This is a 2022 photo of Alex Colome of the Colorado Rockies baseball team shown, Tuesday, March 22, 2022, in Scottsdale, Ariz. (AP Photo/Matt York)

SCOTTSDALE, Ariz. | Alex Colomé identifies as a closer, and he has a clear path to that role in the Colorado bullpen. If the Rockies aren’t ready to bestow the title, he understands.

“Only the manager knows that role,” Colomé said. “I’m just here to pitch.”

The Rockies signed the free-agent right-hander to a one-year, $4.15 million contract to add a proven performer to the bullpen, which has not been on firm footing since Wade Davis had 43 saves in 2018. Perhaps not coincidentally, that was the last time the Rockies had a winning record.

Colomé, 33, has 155 career saves in a nine-year career that has included stops in Tampa Bay, Seattle, Chicago (White Sox), and Minnesota.

“A veteran reliever who has been through the battles,” Colorado manager Bud Black said. “He’s passed the test of time with performance. A great addition to help fortify the back end of our bullpen. That’s what he sees himself as. That’s what we see him as. Looking forward to him being a part of our group and helping us win.”

Colomé had 37 saves with Tampa Bay in 2016 and led the American League with 47 saves for the Rays in 2017. He had 30 saves with the White Sox in 2019 but faltered early in Minnesota last season and was moved to middle relief before regaining the closer’s job in August.

Colomé and converted 15 of his last 18 save chances with the Twins, including a stretch in which he was scored on only twice in 18 appearances.

“It was tough for a while when I struggled” he said. “I had to adapt to a new role. Luckily, I had some success and got back to where I needed to be. I’m a closer. I’ve done that most of my career. But if the role changes where I need to be somewhere else, I can do that as well.”

Daniel Bard was the Rockies’ principal closer for the first four months of the 2021 season.

He converted 20 of 28 save opportunities with a 5.21 ERA before giving way to Carlos Estévez in late August. Estévez was 11 of 17 in save chances with a 4.38 ERA last season.

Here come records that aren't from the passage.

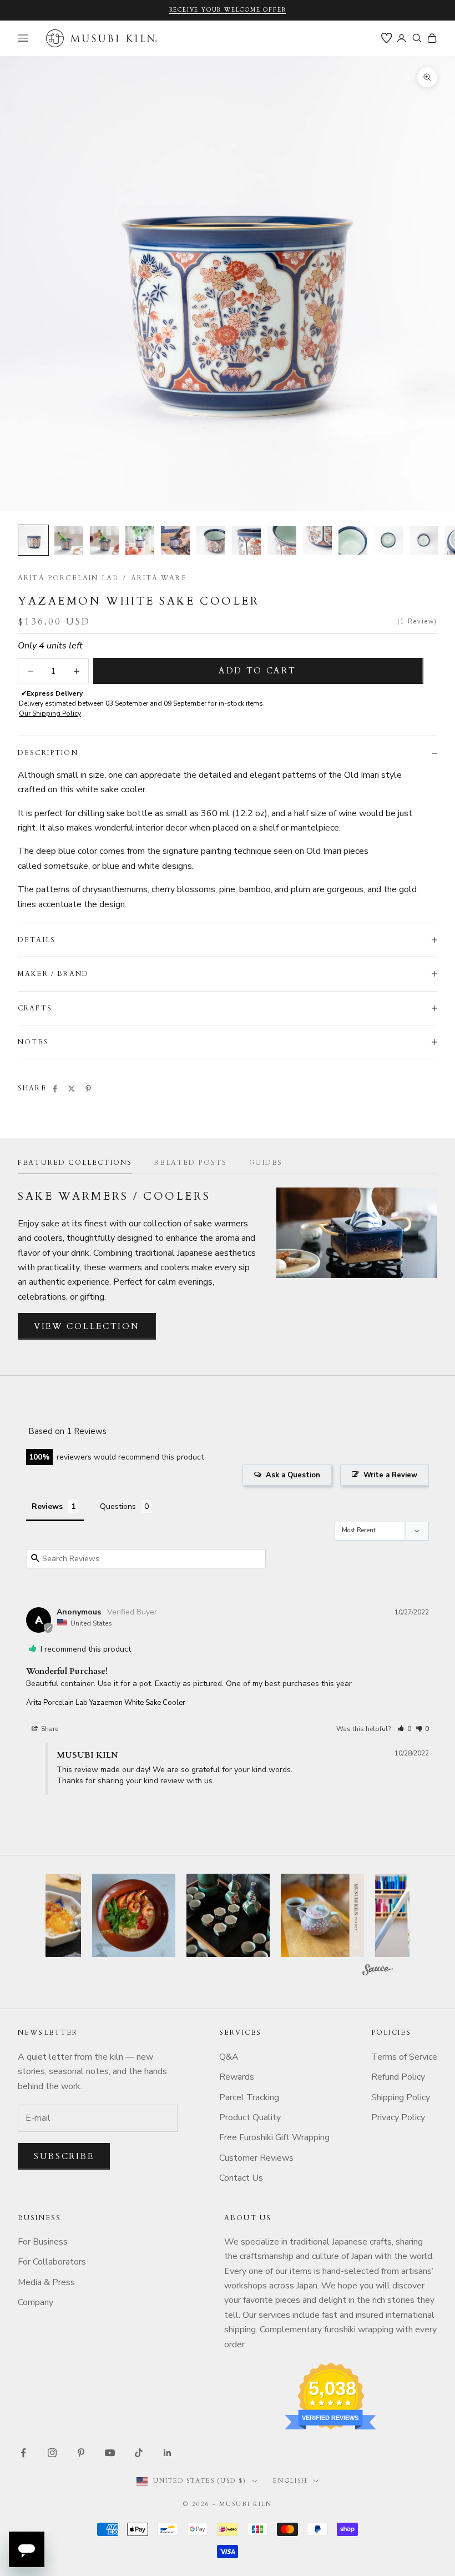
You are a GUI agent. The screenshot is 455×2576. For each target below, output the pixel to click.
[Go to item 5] (175, 540)
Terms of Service (404, 2057)
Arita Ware (159, 577)
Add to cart (257, 670)
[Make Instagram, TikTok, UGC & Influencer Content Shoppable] (377, 1971)
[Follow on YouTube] (109, 2452)
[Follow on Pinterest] (81, 2452)
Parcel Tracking (249, 2097)
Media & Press (46, 2282)
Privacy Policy (398, 2117)
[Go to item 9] (317, 540)
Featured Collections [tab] (75, 1162)
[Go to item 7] (246, 540)
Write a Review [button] (390, 1475)
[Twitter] (71, 1088)
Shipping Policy (400, 2097)
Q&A (229, 2057)
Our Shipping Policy (50, 713)
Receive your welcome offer (227, 10)
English (290, 2481)
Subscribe (64, 2156)
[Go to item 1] (33, 540)
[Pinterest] (88, 1088)
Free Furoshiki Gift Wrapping (274, 2137)
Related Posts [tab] (190, 1162)
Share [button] (48, 1728)
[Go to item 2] (68, 540)
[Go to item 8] (281, 540)
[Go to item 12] (423, 540)
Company (35, 2302)
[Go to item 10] (352, 540)
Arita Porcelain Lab (68, 577)
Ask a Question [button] (293, 1475)
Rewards (236, 2077)
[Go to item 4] (139, 540)
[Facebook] (54, 1088)
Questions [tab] (118, 1506)
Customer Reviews (256, 2158)
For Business (43, 2242)
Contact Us (241, 2178)
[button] (404, 1728)
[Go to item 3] (104, 540)
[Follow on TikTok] (138, 2452)
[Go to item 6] (210, 540)
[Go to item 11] (388, 540)
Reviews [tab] (47, 1506)
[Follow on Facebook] (23, 2452)
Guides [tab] (265, 1162)
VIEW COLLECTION (87, 1326)
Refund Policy (398, 2077)
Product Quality (250, 2117)
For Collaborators (52, 2262)
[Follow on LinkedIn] (167, 2452)
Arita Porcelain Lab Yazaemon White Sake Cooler (105, 1703)
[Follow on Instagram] (52, 2452)
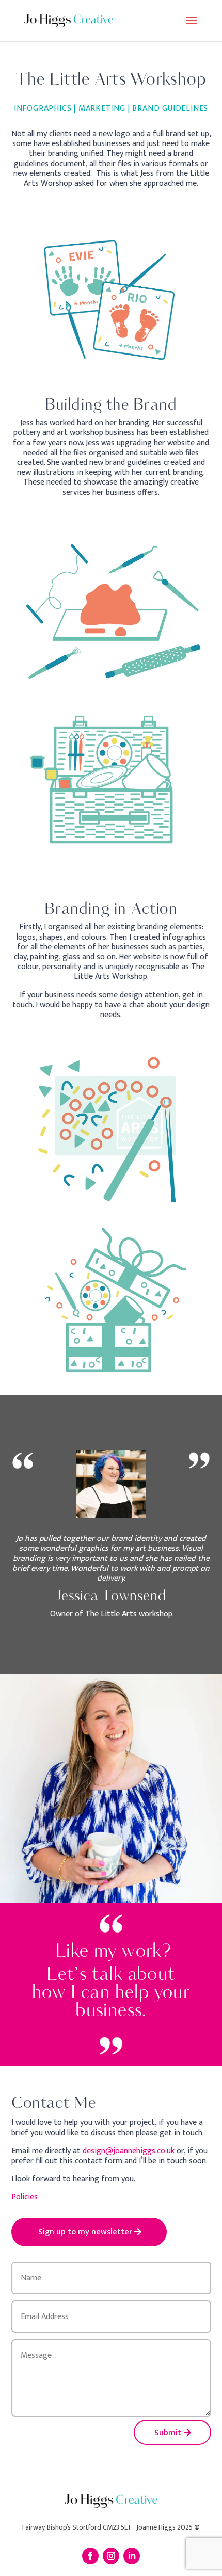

Bard, the first Rockies’ reliever to record more than 15 saves since Davis’ big year, and Estévez are among a group vying for high-leverage bullpen roles.

“I love the ninth inning. It was a lot of fun to be able to do it the last couple of years,” Bard said. “I want to be a part of a winner and I want to pitch well myself. If everybody around me is pitching well in that bullpen, if that means me in the seventh or the eighth, I’m happy with that. That’s the thing, we have three or four guys who can do it.”

Colomé can earn up to $675,000 in bonuses this season. He would make $100,000 for winning the Most Valuable Player, the Cy Young Award, and the Hoffman Award as the top reliever in the National League. He would make $50,000 if he finishes second through fifth in MVP and Cy Young voting and $50,000 for being a finalist for the top reliever award. He also would make $100,000 for being the comeback player of the year, $75,000 for being named the LCS MVP, and $100,000 as World Series MVP.

Pitching at mile-high Coors Field doesn’t faze him one bit.

“I’m not afraid to pitch anywhere. All I need is a baseball,” Colomé said.

As for choosing the Rockies from among other suitors, he said “I know it is a good team, I know what type of team it can be. I hear a lot of good things with the relationships that are built here, so that’s part of the reason that I signed.”

Black said roles will be defined in due time.

“When that opening day comes, we are going to have somebody designated in my mind as the guy who is going to pitch the ninth inning,” Black said. “With that said, we also know the importance of the group to whatever role needs to be filled on a given night. We have guys who can do it. It takes them all.”